ぐびり。甘い
うーむ。このページの選者もさるもの。よくよく練っている。
また変わった風体なワインが送られてきた。茶色の瓶に透けて見えるのは、明らかに白ワインである。しかし瓶の首が他とは違う。
普通のボトルは、首がまっすぐだが、この瓶は、モルトウイスキーのボトルのように首がくびれ、首元がふっくらと膨らんでいる。
モルト瓶のデザインは、ポットスティルの形を真似たとか、重厚感を出すために、あのデザインになったという話を聞いたことがあるが、このワインも産地か樽が関係するのだろうか。あるいはポートワインの瓶にも似ているので、そちらか。
ともかく注いでみよう。おおっ。

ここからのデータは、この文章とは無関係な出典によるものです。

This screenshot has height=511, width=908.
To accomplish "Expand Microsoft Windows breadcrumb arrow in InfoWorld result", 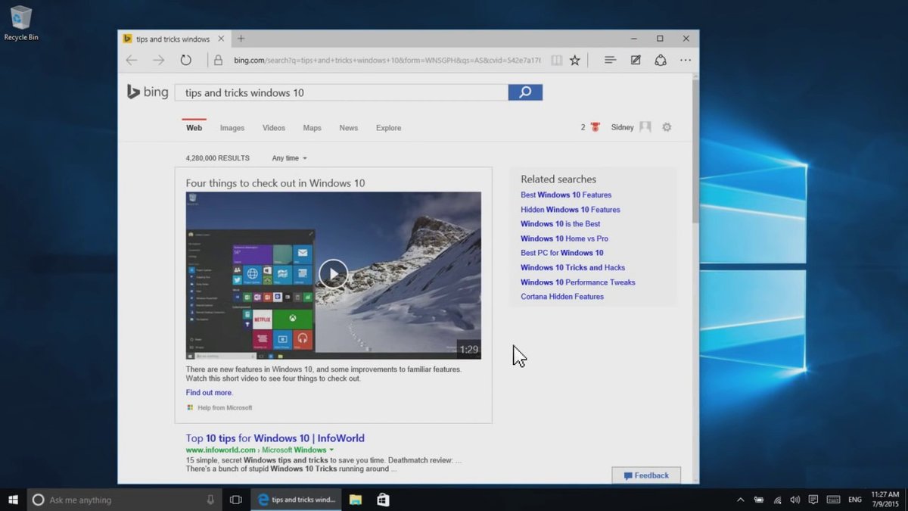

白は白だが、流れ出した液体は茶色である。色の淡いウイスキーといった色合いで、注いだだけでシェリーのような香りが漂っている。
いや鼻を近づければ、ウイスキーのような香りもする。ポートのような香りもする。
いかにも選者が、「どうこれわかる? 今までとは違うよ」と、得意げな笑いを浮かべていそうなワインである。

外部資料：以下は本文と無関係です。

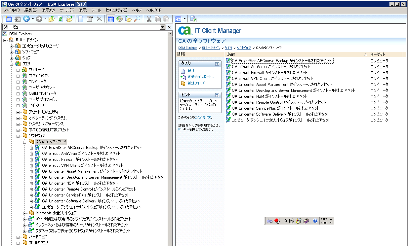Open the ツリー ビュー dropdown
Screen dimensions: 408x246
(x=162, y=27)
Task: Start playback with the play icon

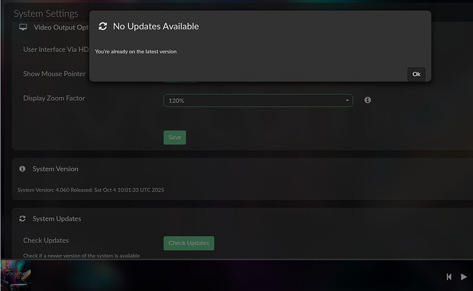Action: pyautogui.click(x=464, y=277)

ぐびり。甘い。太い酸味に支えられた甘いが、舌にとろりと包み込む。
香ばしく、甘みの切れはいい。しかし思ったのは、これ1本一人で飲めるのかしらという不安である。甘味に品はあるものの、これが続くと飽きるのではないか。最後に辟易して、もう原稿なんてどうでもいいと、自暴自棄になってしまいはしないか、という不安である。
用意したつまみは、パルミジャーノ・レッジャーノ、ゴルゴンゾーラ・ピカンテ、焼いたカチョカバロ、白カビサラミ、蒸した鶏胸肉である。
甘いワインにこれらがどう応えるのか。不安だけど、楽しいぞ。まずはパルミジャーノ。塩気が甘みに溶け込んで、こいつはいい。
恐らく、コンテ・エキストラや、ヴァシュラン・モンドール辺りでも合うのではないだろうか。塩分が甘味と出合って、滑らかに消えていく。ゆったりとした時間感覚がいい。
ならゴルゴンゾーラも合うハズと試してみたが、チーズの質にもよるかもしれないが、ピカンテのぴりっとした刺激が際立ちすぎてしまう。
ふと思い立ち、台所にあった天山干しブドウをチーズと合わせてみた。こいつはいい。ブドウの甘酸味が、良き仲介者となってワインと引き合わせてくる。
もっとも、干しブドウとこのワインだけをやると、止まらなくなるけどね。
鶏胸肉はワインが勝ってしまう。ワインを少し口に含み、それから鶏肉を噛むようにすると、淡い肉の味に色気がでる。これは口に入れるワインの量を、極少量にすることが要である。